**TO DO**
A. According to the ClickHouse dictionaries benchmark article, about how many individual taxi rides does the New York taxi dataset contain?
B. Translate this sentence from the ClickHouse dictionaries benchmark article into French: "All tests are performed on a single server and 3-node cluster."
C. Do these statements agree with the ClickHouse dictionaries benchmark article? Answer yes or no for each and quote the words from the article that decide it.
(i) The physical servers run Debian Linux 3.16.
(ii) Most ClickHouse benchmarks already on the web use a normalized schema.
(iii) The taxi dataset includes weather conditions as external data.

**EXCERPT**
ClickHouse Dictionaries Benchmarking

Apr 26, 2017

Preface

There are few ClickHouse benchmarks in the web already. Most of them use denormalized database schema. However, in denormalization is not always possible or desirable. In this article we will compare the query performance between denormalized and normalized schema where normalization is modelled using unique ClickHouse external dictionaries feature.

We take public known dataset of New York taxi trips which was used and described here and here. This dataset contains ~1.3 billion individual taxi rides along with some external data such as weather conditions and taxi zones profiles.

Hardware

All tests are performed on a single server and 3-node cluster. Physical servers are running Debian Linux 3.16 on an Intel® Core™ i7-6700 Quad-Core Skylake, 2x4TB SATA HDD.

ClickHouse

ClickHouse can be easily installed from from pre-made packages.

$ echo "deb http://repo.yandex.ru/clickhouse/trusty stable main" | 
   sudo tee -a /etc/apt/sources.list
$ sudo apt-key adv 
   --keyserver keyserver.ubuntu.com 
   --recv E0C56BD4
$ sudo apt-get update
$ sudo apt-get install 
   clickhouse-client 
   clickhouse-server-common

And started.

**DATA BLOCK**

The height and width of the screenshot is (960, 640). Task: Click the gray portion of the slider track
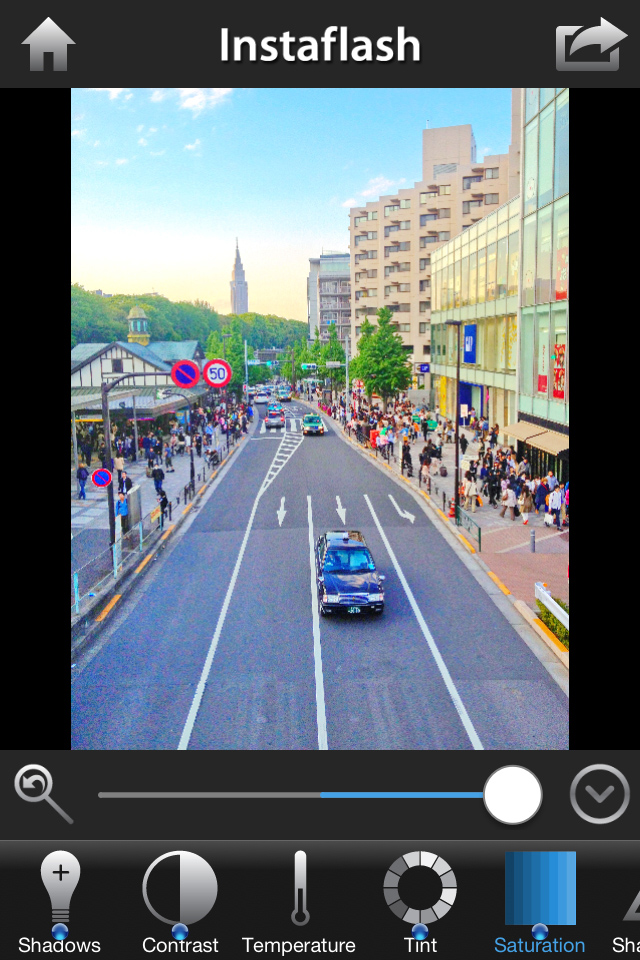pyautogui.click(x=208, y=795)
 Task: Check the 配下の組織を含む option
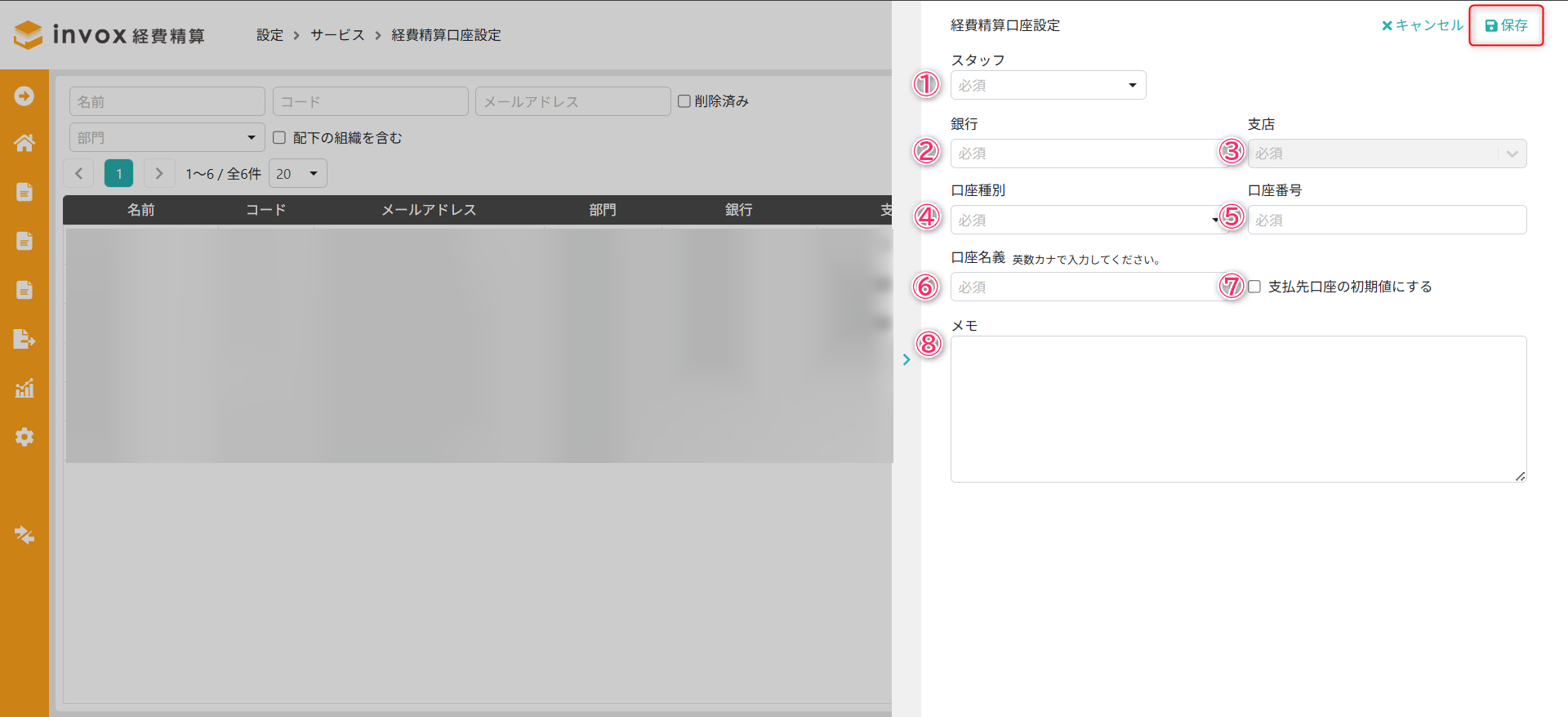click(279, 138)
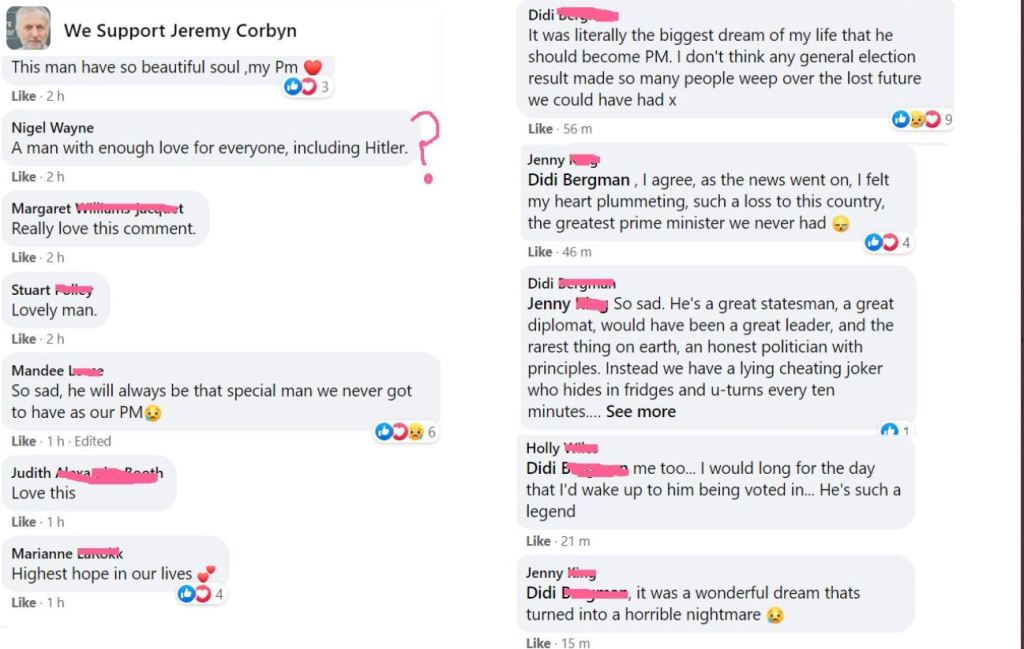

**WORKED ANSWERS**
A. About 1.3 billion.

B. Tous les tests sont effectués sur un serveur unique et sur un cluster de 3 nœuds.

C.
(i) Yes: "Physical servers are running Debian Linux 3.16"
(ii) No: "Most of them use denormalized database schema."
(iii) Yes: "along with some external data such as weather conditions and taxi zones profiles"